▶ [Kaynak Metin]
################
Okul yöneticisi yetiştirme programları geliştirilirken örgütsel teori , okul mevzuatı, maliye ve personel yönetimi gibi klasik konuların dışında okul yöneticisi adaylarının gerçek okul ortamında karşılaşabilecekleri problemlerle tanışmalarını sağlayabilecek örnek olay incelemesi gibi problem çözme odaklı uygulamalar, mentorluk, stajyerlik/ internlük gibi yeni yaklaşımların göz önünde bulundurulması ABD’de en temel eleştiri konusu olan okul yöneticisi yetiştirme programlarının fazla akademik olması ve gereken pratik bilgiyi sağlamamaması yanlışına düşmemizi engelleyebilir. Ülkemizde uygulanacak programlar yönetici adaylarını okul yönetiminin gerçek ihtiyaçlarına yönelik hazırlayacak şekilde oluşturulmalı, yeterli uygulamalı eğitimi de kapsamalıdır.

Okulların dinamik sistemler olduğu ve başarılı okul yöneticisinin rolünün zamanla değişebilileceği gerçeğinden hareketle okul yöneticisi yetiştirme programlarının katı ve değişmez değil , esnek ve sistemin gereklerine göre düzenlenebilir şekilde planlanması gerekmektedir. Sistemin değişen gereksinimlerini

algılayabilmek ve bu gereksinimleri okul yöneticilerinin yetiştirilmesi çabalarına aktarılabilmesi için sürekli bir çaba gerekmektedir.

Yukarıda da belirtildiği gibi ilköğretim ve lise müdürlerinin, müdür yardımcılarının, eğitim yöneticilerinin, deneticilerin, eğitim yöneticisi programı bulunan fakülte ve bu fakültelerin öğretim üyelerinin bir araya gelerek kuracakları meslek örgütleri okul ve eğitim yönetimi ile ilgili politikaların belirlenmesinde , güncel gelişmelerin takip edilmesinde, konu ile ilgili kamuoyu ve gerektiğinde baskı yaratılmasında faydalı olacaktır. A.B.D.’de etkin olarak çalışan bu meslek örgütlerinin yapılanması, işbirliği ve işbölümü örnek alınabilir. A.B.D.’deki eyaletlerin herbirinde örgütlenen bu meslek örgütlerinin benzerleri ülkemizde de coğrafi bölgeler ya da iller düzeyinde kurulabilir. Bu meslek örgütleri kendi bölgelerinin eğitim ve okul yönetimi ile ilgili daha etkin çalışma içinde bulunabilir, yayın yapabilir, üyelerinin sorunlarına yardımcı olabilir, bir süre sonra hizmetiçi eğitim verebilecek duruma gelebilirler. Meslek örgütlerinin katılımcı olacakları üst örgütler tüm ülkeyi bağlayacak standartlar geliştirebilirler.
################
▶ [Verilen Materyal]

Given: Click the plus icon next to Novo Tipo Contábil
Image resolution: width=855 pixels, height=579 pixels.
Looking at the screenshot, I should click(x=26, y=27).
################
▶ [Alıştırma Görevi] Okul yöneticisi yetiştirme programlarıyla ilgili metinde "Okulların dinamik sistemler" ifadesinden "bir çaba gerekmektedir." ifadesine kadar olan bölümü hiçbir değişiklik yapmadan yeniden yazın.

▶ [Alıştırmanın Cevabı]
Okulların dinamik sistemler olduğu ve başarılı okul yöneticisinin rolünün zamanla değişebilileceği gerçeğinden hareketle okul yöneticisi yetiştirme programlarının katı ve değişmez değil , esnek ve sistemin gereklerine göre düzenlenebilir şekilde planlanması gerekmektedir. Sistemin değişen gereksinimlerini

algılayabilmek ve bu gereksinimleri okul yöneticilerinin yetiştirilmesi çabalarına aktarılabilmesi için sürekli bir çaba gerekmektedir.